Introduction
CAFTA-DR (Dominican Republic-Central America FTA) is a trade agreement signed by the United States, the Dominican Republic, and five Central American states (Costa Rica, El Salvador, Guatemala, Honduras, and Nicaragua) (CAFTA-DR n.p). The agreement was signed in 2004. This agreement was meant to create economic opportunities for member states. The agreement eliminated trade tariffs, opening markets, and reducing barriers to services. This paper will analyze the trade agreement and one trade barrier.
Analysis
CAFTA-DR (Dominican Republic-Central America FTA) is a free trade area. This means that the main objective of the agreement is to reduce tariff barriers. However, it does not establish free movement of goods and services across borders. There is no common external trade policy. This agreement has created a large market for goods originating from the United States (Elena 33). Other member states get market for their textiles and related products. Barriers still exist that limit the movement of goods and services between the member states. Some barriers relate to the country of origin.

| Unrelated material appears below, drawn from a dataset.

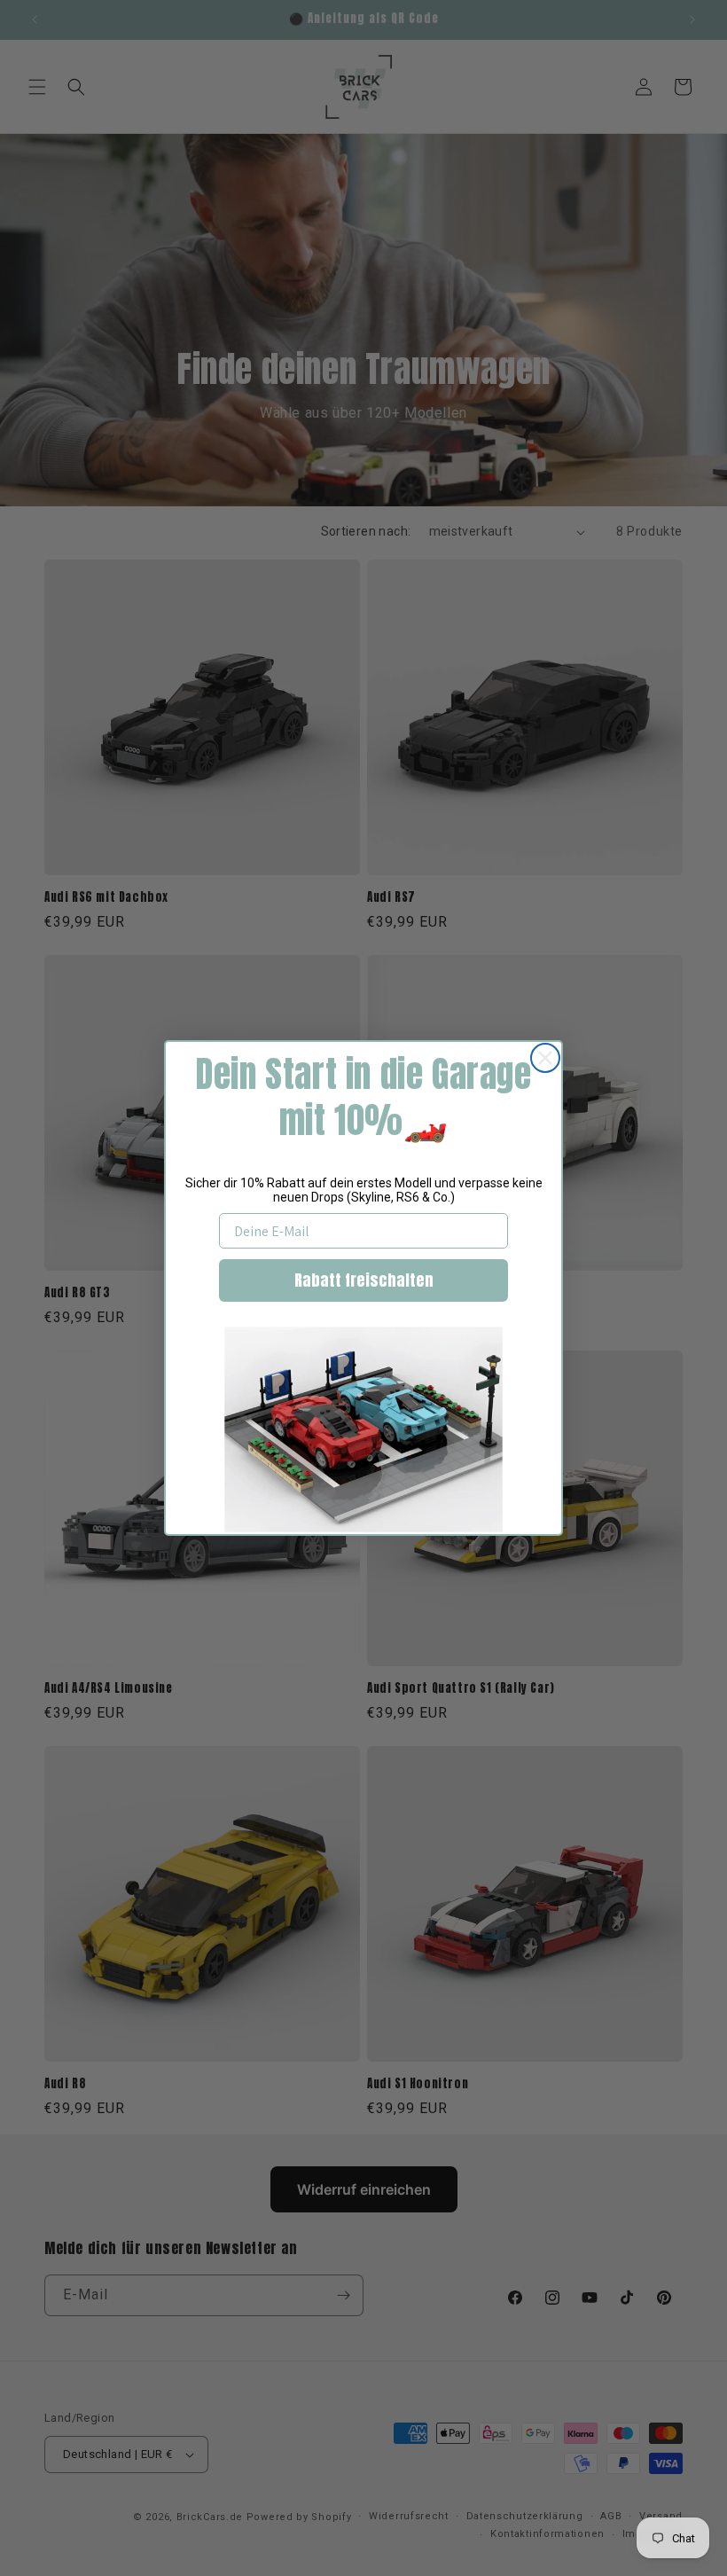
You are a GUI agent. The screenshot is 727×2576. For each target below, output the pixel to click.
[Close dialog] (545, 1058)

The agreement’s textile provisions affect fashion both directly and indirectly. The provisions were put in place in order to encourage trade between member states. The rules agreed upon and ratified by the member states on various dates after the signing of the agreement. The United States of America played a pivotal role in the implementation of the provisions. The United States had to help other countries with the implementation process. The provisions have been classified as ‘rule of origin’ and ‘reciprocal textile input sourcing rule’.
The rule of origin centers on the source of textile material. This applies to both the raw material, semi-finished, and finished products. The rule requires that certain components of apparel be sourced from the United States or another member country. The rule of origin is the more comprehensive of the two rules. The rule of origin covers a wide range of fabric used in various types of apparel. The rule is applicable to yarns, fabrics (knit and woven fabric), and made-up articles.
The rule for yarns and knit fabrics are ‘fiber-forward’. This means that the raw fiber must be from one of the member states, the yarn must be made in one of the member states and finished material must be produced in one or more of the member states. The rule for made-up articles is ‘yarn forward’ this means that all the activities that go into the finished product must be done in one or more of the member states. However, the fiber may originate from anywhere. Garments that may be made from a fabric of any origin include;
- Brassieres;
- Boxer Shorts;
- Woven Pajamas;
- Woven Girls’ Dresses;
- Babywear Dresses;
- Women’s Coats;
- Women’s MMF Suits;
- Men’s Suit-type Jackets;
- Men’s Woven Yarn-Dyed Dress Shirts.
However, the finishing processes must occur in one of the member states. The listed garments fall under the ‘cut and sew rule’.
The reciprocal textile input sourcing rule is an agreement between the members of CAFTA-DR (Dominican Republic-Central America FTA) and Mexico. Under this arrangement, Mexico grants duty waivers on goods made in one of the member states with a United States input. Similarly, the United States of America grants duty waiver on certain garments from other member states with a Mexican input. This means that products that make to this list do not have to be finished in Mexico or the United States.
This trade barrier has far-reaching effects on fashion. The barrier ensures that apparel from member states is cheaper than those from outside the block. This is because of duty waivers granted on goods originating from member states. Duty is imposed on fiber, fabric, and garments originating from outside the trading block. This has helped create a market for United States goods in Central America. On the other side, the United States also provides a market for Central American goods. This agreement has contributed to the development of the fashion industry in the trading block. This agreement has spurred economic growth in the member states (Maria and Michael 122).
The benefits have trickled down to the farmers, traders, and designers. Abolishing this barrier would lead to new challenges. For example, established businesses that rely on this industry may collapse due to competition. Goods originating outside the region may become cheaper than those produced within the trading block. On the other hand, non-members see it as an impediment to trade. To non-members, the agreement and barriers associated with it confer an unfair advantage to the members. It is against liberalization.
Conclusion
This paper analyzed a trade agreement and a barrier associated with it. The CAFTA-DR (Dominican Republic-Central America FTA) agreement is a free trade area agreement. It is an agreement signed by the United States, the Dominican Republic, and five Central American states (Costa Rica, El Salvador, Guatemala, Honduras, and Nicaragua). One of the barriers associated with the agreement is the ‘rule of origin’. Fiber, fabric, and made articles must originate from one of the member states. For some finished garments, only certain processes must be done in or more member states.
Works Cited
CAFTA–DR (Dominican Republic-Central America FTA) 2012. Web.
Elena, Nguyen. “The International Investment Position of the United States at Yearend 2001.” Survey of Current Business 2002. Print.
Maria, Borga, and Michael, Mann. “U.S. International Services: Cross-Border Trade in 2001and Sales through Affiliates in 2000.” Survey of Current Business 2002. Print.